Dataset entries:

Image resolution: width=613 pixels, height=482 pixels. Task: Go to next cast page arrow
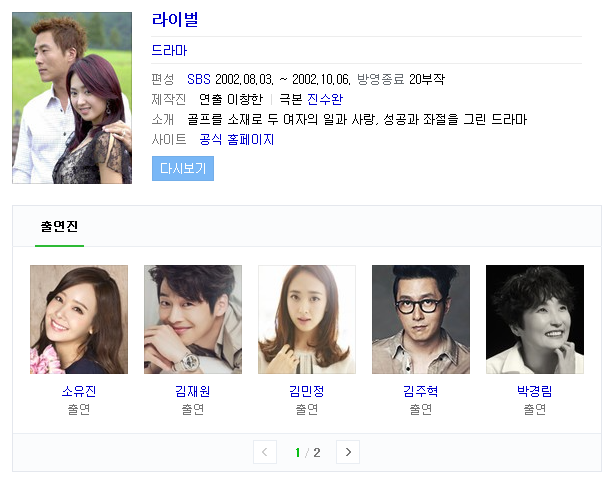348,452
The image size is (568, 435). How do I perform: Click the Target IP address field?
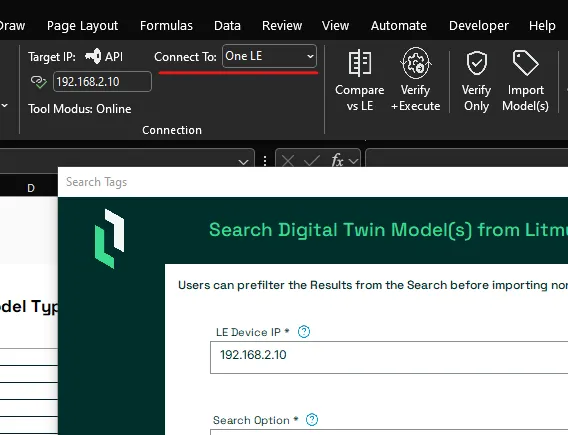pyautogui.click(x=102, y=82)
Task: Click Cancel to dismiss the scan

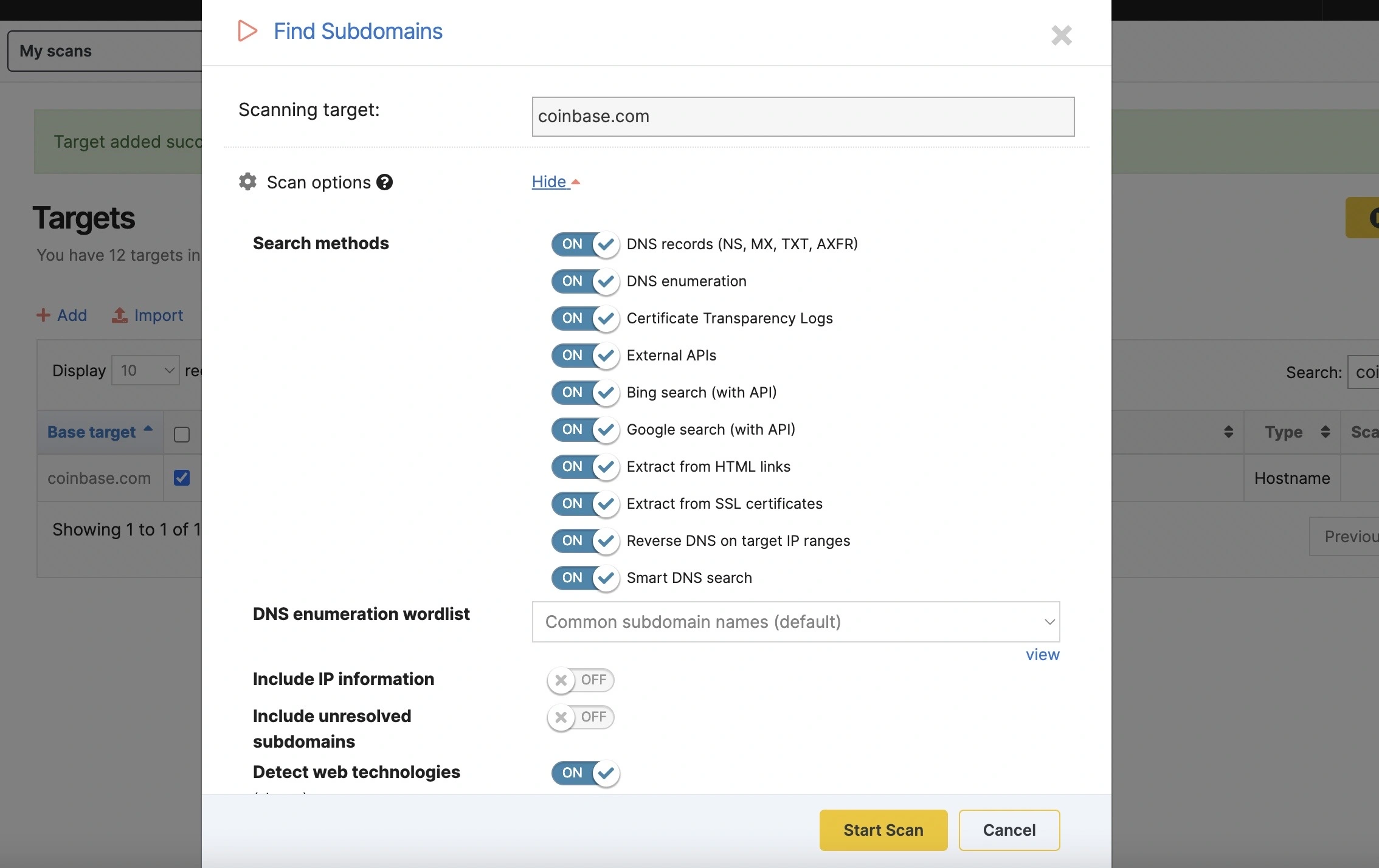Action: coord(1009,830)
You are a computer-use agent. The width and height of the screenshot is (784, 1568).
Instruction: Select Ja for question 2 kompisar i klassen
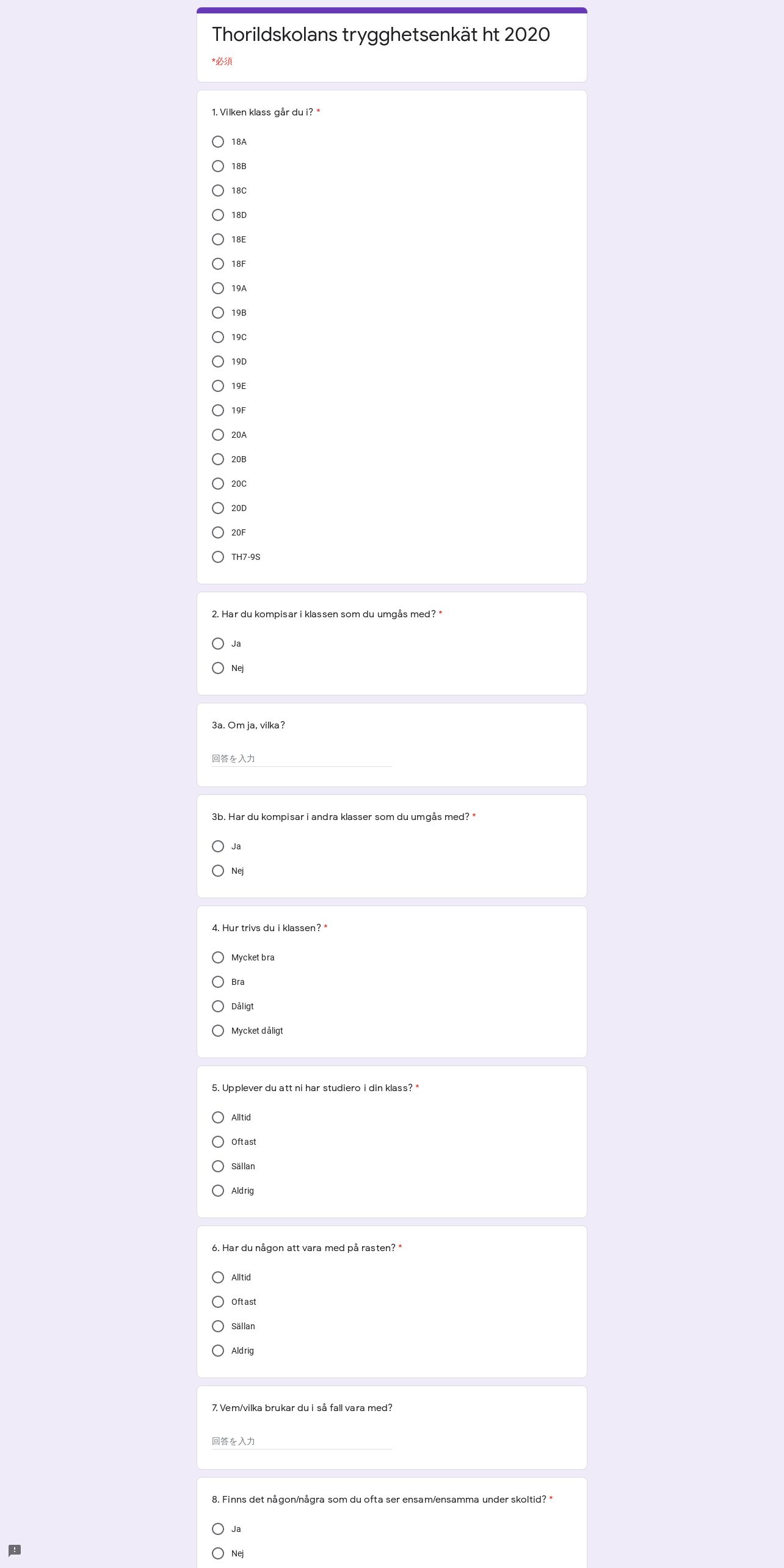tap(218, 644)
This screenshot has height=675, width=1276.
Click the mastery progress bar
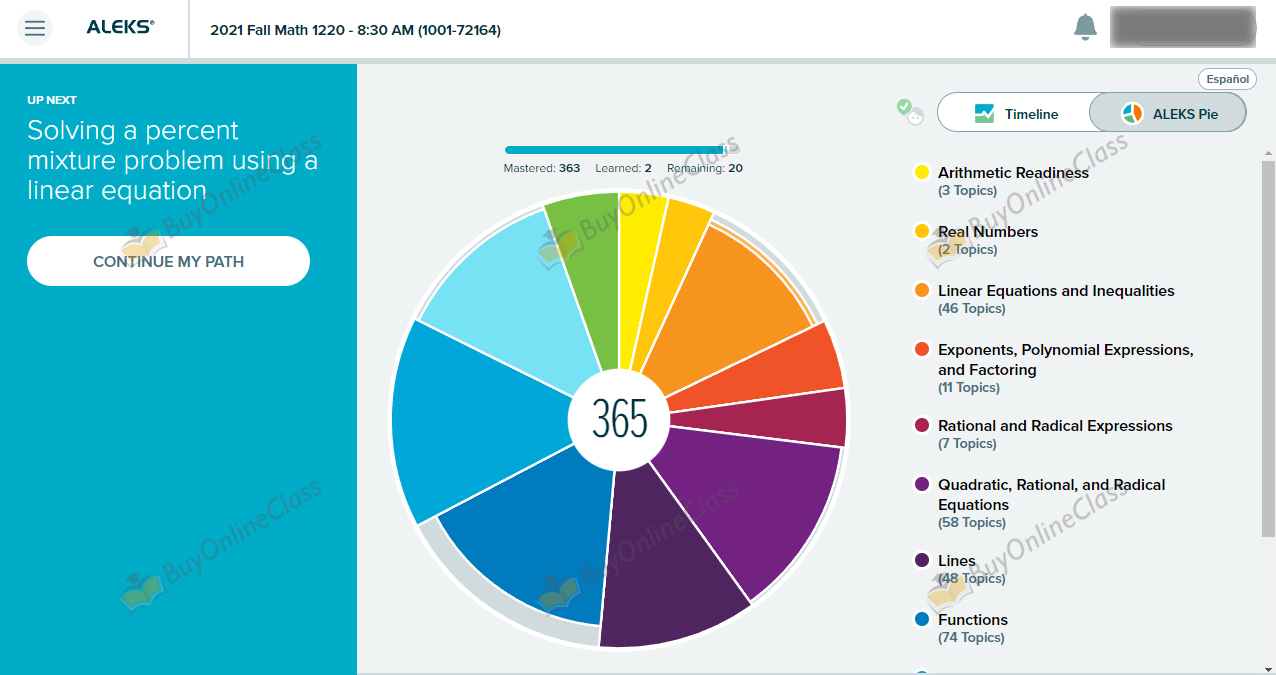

Required action:
Pull every line with the word "screenshot" from the data.

Response area:
You are a computer-use agent. The width and height of the screenshot is (784, 1568).
This screenshot has height=675, width=1276.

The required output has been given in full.